Lingham told Forbes this week:
The Social Security number system was not built for identifying people uniquely, but as an account for retirement savings. It has now become the de facto means of identity, but the system was never built for what it is used for today.
The startup has backers as well with the Palo Alto company raising $2.75 million back in January. This includes capital from Social Leverage, Block Chain Space, Digital Currency Group, Blockchain Capital, Pantera Capital, Sound Ventures, and more.
Venture capital firms are interested in this company’s system because it lets users know when personal information is used. Civic believes it gives users more control over their identity while at the same time saving financial services significant costs from fraud, which these businesses typically eat. Most banks, credit card services, and financial institutions take on the cost of fraud protection which is passed on to the customers in the end.
According to Javelin Strategy Research, $16 billion was stolen from 12.7 million identity fraud victims in 2014 and in 2015 the costs have continued to increase.
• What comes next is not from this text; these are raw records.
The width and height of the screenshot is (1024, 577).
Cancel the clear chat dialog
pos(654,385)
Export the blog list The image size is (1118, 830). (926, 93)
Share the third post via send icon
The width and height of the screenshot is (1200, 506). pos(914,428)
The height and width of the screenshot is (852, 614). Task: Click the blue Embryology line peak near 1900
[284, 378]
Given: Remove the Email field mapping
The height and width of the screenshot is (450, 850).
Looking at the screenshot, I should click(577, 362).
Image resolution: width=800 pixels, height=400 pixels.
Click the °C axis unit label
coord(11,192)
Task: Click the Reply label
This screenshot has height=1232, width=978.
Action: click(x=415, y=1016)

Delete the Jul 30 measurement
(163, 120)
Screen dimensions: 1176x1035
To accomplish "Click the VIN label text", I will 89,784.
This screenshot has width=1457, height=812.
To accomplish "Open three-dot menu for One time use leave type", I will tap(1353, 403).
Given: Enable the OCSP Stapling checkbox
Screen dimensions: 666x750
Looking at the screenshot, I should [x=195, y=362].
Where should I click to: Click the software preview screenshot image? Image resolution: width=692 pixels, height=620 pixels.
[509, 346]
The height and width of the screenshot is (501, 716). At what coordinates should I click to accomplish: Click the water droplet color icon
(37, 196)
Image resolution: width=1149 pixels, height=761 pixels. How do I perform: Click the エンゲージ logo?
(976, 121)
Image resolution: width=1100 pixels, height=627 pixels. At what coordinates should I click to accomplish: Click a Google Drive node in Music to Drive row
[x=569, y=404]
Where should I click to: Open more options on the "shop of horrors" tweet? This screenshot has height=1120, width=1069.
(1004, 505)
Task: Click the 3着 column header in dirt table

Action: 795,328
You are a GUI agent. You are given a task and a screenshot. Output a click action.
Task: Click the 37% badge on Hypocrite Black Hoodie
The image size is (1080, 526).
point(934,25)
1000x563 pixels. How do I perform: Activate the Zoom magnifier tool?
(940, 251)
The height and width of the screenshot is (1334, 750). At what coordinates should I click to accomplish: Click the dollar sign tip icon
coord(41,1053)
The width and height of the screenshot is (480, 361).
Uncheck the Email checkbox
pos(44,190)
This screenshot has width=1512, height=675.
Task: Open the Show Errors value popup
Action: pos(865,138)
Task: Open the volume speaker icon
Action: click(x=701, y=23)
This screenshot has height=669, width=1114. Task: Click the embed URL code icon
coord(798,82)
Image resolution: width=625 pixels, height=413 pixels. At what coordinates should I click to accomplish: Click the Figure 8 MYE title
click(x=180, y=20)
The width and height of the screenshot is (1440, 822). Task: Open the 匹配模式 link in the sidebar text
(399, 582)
A lot of this is due to the rise of data breaches and social security fraud along with personal information that can be sold on the black market. With Civic’s app, if someone attempts to make a purchase with your credentials and you don’t authorize the transaction, your bank will then block the purchase.
Additionally, Civic has collaborated with TransUnion giving its customers real-time alerts when their credit report is accessed. If any fraudulent activity occurs with the identity of Civic, users will be sent an email or a text to their smartphone.
Civic has also partnered with GoodHire and Onfido, which handles background check verification.The company plans on making more partnerships as the platform scales.Civic’s co-founder Jonathan Smith also adds security to the mix with a background within financial security in the banking industry.
It is a desktop application at the moment but the company says in a month or so, iOS and Android apps will follow.